In caso di tardiva concessione del permesso di costruire il privato ha diritto al risarcimento del danno che gli sia derivato. Nella fattispecie – relativa al rilascio di una concessione edilizia richiesta nel 1989 intervenuto solamente dopo sette anni, nel 1996 – il Consiglio di Stato ha riconosciuto, in quanto supportate da adeguati mezzi di prova, le seguenti somme:
– oneri di urbanizzazione corrisposti al Comune ma non dovuti per la qualità di imprenditore agricolo a titolo principale del richiedente;
– aumento dei costi sostenuti per la costruzione del manufatto, essendo essi mutati nei sette anni intercorsi tra la richiesta della concessione ed il rilascio della stessa;
– mancato utile conseguito per effetto dell’attività d’impresa che sarebbe stata esercitata in detto periodo.
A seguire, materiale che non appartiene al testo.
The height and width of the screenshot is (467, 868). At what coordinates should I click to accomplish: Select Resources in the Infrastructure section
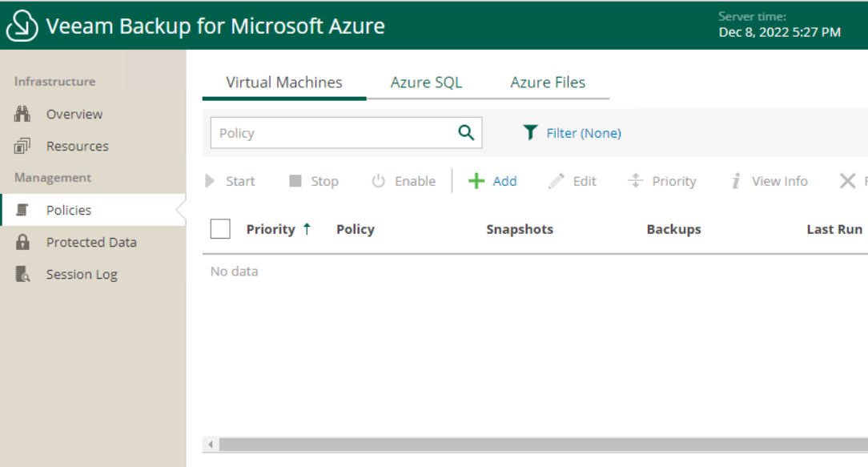click(x=78, y=146)
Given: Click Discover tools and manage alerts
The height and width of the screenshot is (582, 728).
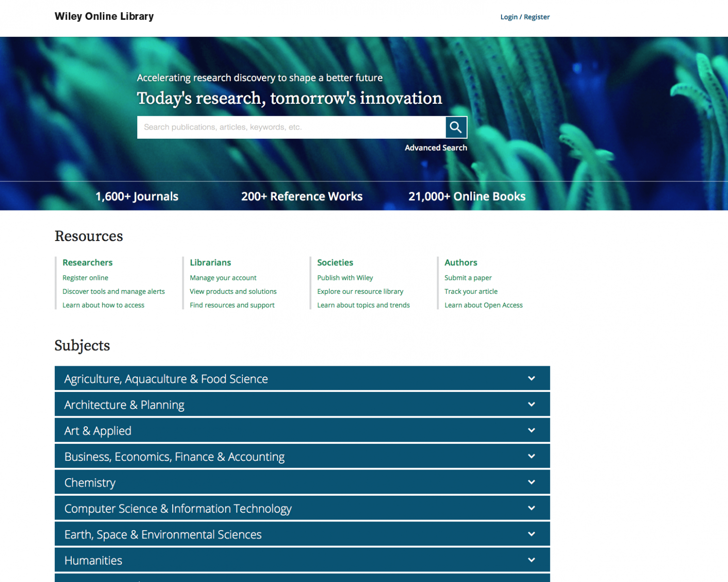Looking at the screenshot, I should (x=113, y=291).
È stato accertato che durante il periodo intercorso dalla domanda l’amministrazione comunale aveva tenuto comportamenti illegittimi in violazione degli obblighi di motivazione, pubblicità e di trasparenza dettati dalla legge 241 del 1990.
Pur tuttavia il Consiglio precisa che il danno risarcibile al privato deve comunque tenere in considerazione il “comportamento diligente” dello stesso, sicché, ove risulti che un diverso e sicuramente esigibile comportamento del privato, improntato ai fondamentali principi di solidarietà e buona fede e a salvaguardare anche gli altrui interessi, senza alcun diretto pregiudizio per i propri, avrebbe limitato considerevolmente il ritardo del rilascio del titolo edilizio, il risarcimento del danno subito dovrà essere equitativamente ridotto.
Sotto il profilo procedurale il Consiglio di Stato rammenta che il decorso suddetto termine di sessanta giorni dalla presentazione della richiesta di concessione edilizia non consuma il potere – dovere dell’amministrazione di provvedere sulla domanda del privato (C.d.S., sez. V, 28 novembre 2005, n. 6623; sez. IV, 1° ottobre 1993, n. 818), costituendo piuttosto il silenzio – rifiuto un provvedimento fittizio (C.d.S., sez. V, 23 agosto 2000, n. 4564) con finalità acceleratorie del procedimento di rilascio del titolo concessorio e di semplificazione, in particolare attribuendo al privato la facoltà di liberarsi dell’inerzia dell’amministrazione e dell’onere della diffida e messa in mora di quest’ultima indispensabile per adire il giudice amministrativo (C.d.S., sez. V, 25 settembre 1998, n. 1326; sez. IV, 1° ottobre 1993, n. 818). Ne consegue che la mancata impugnazione del silenzio rifiuto rileva sotto il diverso profilo della sua eventuale efficacia causale alla produzione del danno (concausa) e della concreta determinazione del danno risarcibile (ex artt. 1227 c.c. e 30, comma 3, c.p.a.).